Yanhui Cui, Xueqin Wang, Caiyang Lu, Liling Ran, Zirui Guo, Jiayu Yao, Tian Yu, Xuanxi Liu, Fang Li, Changqi Li, Yingcai Meng, Wenhu Zhou
Abstract
Open AccessAcute lung injury (ALI)/Acute Respiratory Distress Syndrome (ARDS) is a life-threatening condition marked by severe inflammatory responses and disruption of the alveolar-capillary barrier, leading to high mortality rates and lack of effective treatments. Recent research has underscored the crucial role of programmed cell death pathways-pyroptosis, apoptosis, and necroptosis-in exacerbating inflammation and barrier dysfunction in ALI/ARDS. However, effective therapeutic agents targeting this process remain scarce. In this study, we reveal that PANoptosis, which integrates these cell death pathways through the PANoptosome complex, plays a central role in the pathogenesis and progression of ALI/ARDS. The levels of PANoptosis-related molecules were significantly elevated in both the ALI mice and the clinical ARDS patient samples, highlighting it as a novel therapeutic target. Building on this insight, we developed a multifunctional nanomedicine, TPNs/Sal B, which integrates tea polyphenol-based nanoparticles (TPNs), a bioactive nanomaterial with anti-pyroptotic and anti-necroptotic properties, with salvianolic acid B (Sal B), known for its anti-apoptotic effects.
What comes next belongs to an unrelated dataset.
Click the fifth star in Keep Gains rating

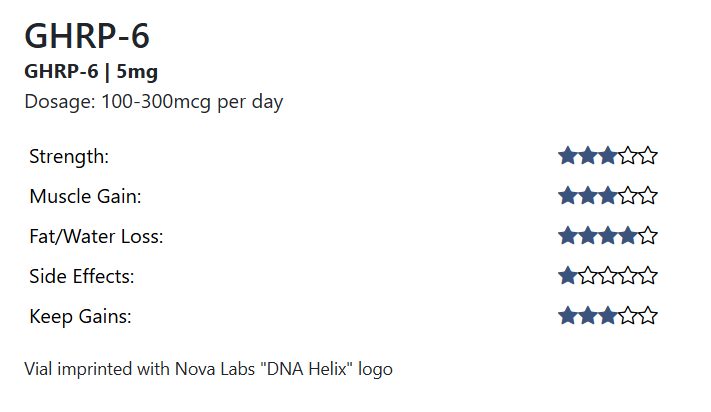click(648, 316)
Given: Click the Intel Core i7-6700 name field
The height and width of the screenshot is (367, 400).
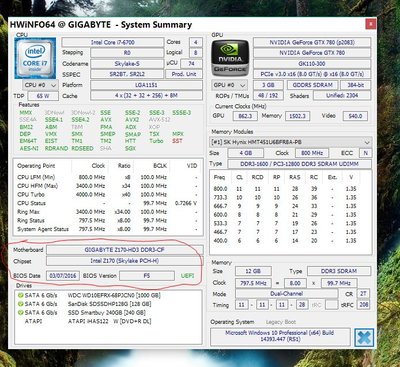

Our results demonstrate that the nanomedcine TPNs/Sal B effectively inhibit PANoptosis, thereby attenuating lung tissue pathological damage, reducing inflammation, and improving lung epithelial barrier function in ALI models. Moreover, we identified LIM and SH3 protein 1 (LASP1) which may play an critical role in modulating alveolar epithelial barrier function during ALI/ARDS progression, and treatment with TPNs/Sal B effectively restored LASP1 levels. Our findings underscore the therapeutic potential of TPNs/Sal B as a targeted treatment for ALI/ARDS, offering a promising strategy for modulating PANoptosis and preserving lung function.